Penerimaan Peserta Didik Baru (PPDB), selalu berujung pada ricuh prosesnya. Dari sejumlah daerah yang melakukan ini, hampir seluruhnya secara bergelombang dari tahun ke tahun bermasalah. Tahun ini, DKI Jakarta yang konon menerapkan pola baru penerimaan siswa, berbeda dengan pusat, benarkah?
Program AIMAN yang tayang setiap hari Senin Pukul 8 malam, mengupas habis soal PPDB ini. Mengapa bermasalah, mengapa unjuk rasa dilakukan tanpa henti, dan ada apa dengan perbedaan yang katanya diaplikasikan hanya di Jakarta?
Saya akan mulai memberikan pandangan soal PPDB sesuai Peraturan Menteri Pendidikan dan Kebudayaan (Permendikbud) yang diteken tahun lalu. Dalam Peraturan Menteri ini, disebutkan bahwa, ada 4 jenis jalur penerimaan peserta didik baru (SD, SMP, SMA, dan SMK).

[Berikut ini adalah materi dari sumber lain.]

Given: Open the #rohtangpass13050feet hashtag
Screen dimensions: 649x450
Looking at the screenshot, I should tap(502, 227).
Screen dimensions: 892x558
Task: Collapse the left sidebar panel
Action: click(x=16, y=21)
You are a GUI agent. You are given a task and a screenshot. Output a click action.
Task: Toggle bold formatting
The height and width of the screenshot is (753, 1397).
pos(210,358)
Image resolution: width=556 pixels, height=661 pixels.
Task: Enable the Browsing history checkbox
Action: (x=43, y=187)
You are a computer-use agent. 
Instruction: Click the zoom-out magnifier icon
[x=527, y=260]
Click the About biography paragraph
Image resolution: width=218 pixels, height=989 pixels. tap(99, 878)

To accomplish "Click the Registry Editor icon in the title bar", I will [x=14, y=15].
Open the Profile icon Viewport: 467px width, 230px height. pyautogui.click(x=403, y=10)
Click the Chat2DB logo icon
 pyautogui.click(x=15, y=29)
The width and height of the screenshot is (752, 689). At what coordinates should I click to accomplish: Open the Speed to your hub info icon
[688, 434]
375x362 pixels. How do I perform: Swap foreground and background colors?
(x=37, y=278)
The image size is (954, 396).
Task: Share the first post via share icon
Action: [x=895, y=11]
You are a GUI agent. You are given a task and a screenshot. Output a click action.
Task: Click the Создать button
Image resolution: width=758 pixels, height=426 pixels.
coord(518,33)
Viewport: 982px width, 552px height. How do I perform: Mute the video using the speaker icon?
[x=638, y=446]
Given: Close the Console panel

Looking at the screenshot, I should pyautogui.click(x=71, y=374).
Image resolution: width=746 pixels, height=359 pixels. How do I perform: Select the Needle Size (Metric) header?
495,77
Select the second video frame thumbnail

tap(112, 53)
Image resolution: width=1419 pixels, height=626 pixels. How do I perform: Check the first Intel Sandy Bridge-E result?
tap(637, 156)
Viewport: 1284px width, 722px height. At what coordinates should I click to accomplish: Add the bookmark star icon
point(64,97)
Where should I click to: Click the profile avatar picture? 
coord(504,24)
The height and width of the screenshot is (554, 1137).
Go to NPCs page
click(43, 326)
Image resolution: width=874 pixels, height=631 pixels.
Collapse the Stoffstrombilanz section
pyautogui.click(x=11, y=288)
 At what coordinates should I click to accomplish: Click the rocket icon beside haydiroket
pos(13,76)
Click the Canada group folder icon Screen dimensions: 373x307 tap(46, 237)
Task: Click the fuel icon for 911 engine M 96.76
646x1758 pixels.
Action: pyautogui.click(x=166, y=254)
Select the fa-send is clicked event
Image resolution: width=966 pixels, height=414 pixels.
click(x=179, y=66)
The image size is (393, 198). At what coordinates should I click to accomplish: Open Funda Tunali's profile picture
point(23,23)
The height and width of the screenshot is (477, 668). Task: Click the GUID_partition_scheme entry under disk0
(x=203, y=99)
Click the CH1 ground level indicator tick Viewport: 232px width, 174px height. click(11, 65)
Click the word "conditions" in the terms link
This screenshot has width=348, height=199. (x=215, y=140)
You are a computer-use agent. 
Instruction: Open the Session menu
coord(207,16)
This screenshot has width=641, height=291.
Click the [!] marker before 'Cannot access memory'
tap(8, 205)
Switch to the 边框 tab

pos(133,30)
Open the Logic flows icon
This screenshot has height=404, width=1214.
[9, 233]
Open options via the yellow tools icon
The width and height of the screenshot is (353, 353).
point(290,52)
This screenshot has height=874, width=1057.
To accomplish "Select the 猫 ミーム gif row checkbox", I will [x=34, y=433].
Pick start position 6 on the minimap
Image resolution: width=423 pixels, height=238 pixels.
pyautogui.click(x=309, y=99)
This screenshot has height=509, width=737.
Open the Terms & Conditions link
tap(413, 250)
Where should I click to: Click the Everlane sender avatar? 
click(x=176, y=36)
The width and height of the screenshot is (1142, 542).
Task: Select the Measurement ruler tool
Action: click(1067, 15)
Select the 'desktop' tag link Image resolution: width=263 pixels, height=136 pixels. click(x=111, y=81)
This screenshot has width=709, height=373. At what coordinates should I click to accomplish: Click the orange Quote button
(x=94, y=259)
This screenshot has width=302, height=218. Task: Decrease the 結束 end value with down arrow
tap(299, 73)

Aturan Main, Calon Siswa Versi Kemendikbud
Pertama adalah "Jalur Zonasi". Pada "Jalur Zonasi", seleksi dilakukan berdasarkan zona alias daerah. Pada Peraturan Pusat (Permendikbud), zonasi ditentukan menggunakan titik dari rumah ke sekolah. Semakin dekat jarak rumah ke sekolah, semakin sang calon siswa mendapat peringkat awal untuk masuk ke sekolah tersebut. Lingkupnya dalam satu Kabupaten/Kota. Jadi calon siswa yang merupakan penduduk daerah itu, bisa mendaftar pada seluruh sekolah di wilayah Kabupaten/Kota terkait.
Kedua, "Jalur Afirmasi". Jalur penerimaan ini ditujukan pada warga tak mampu, yang ditunjukkan dengan keanggotaan pada kelompok penanganan warga tak mampu oleh pemerintah setempat. Di Jakarta misalnya pemilik KJP (Kartu Jakarta Pintar).
Ketiga, adalah "Jalur Perpindahan orang tua", yang ditujukan surat tugas kepindahan dari instansi terkait.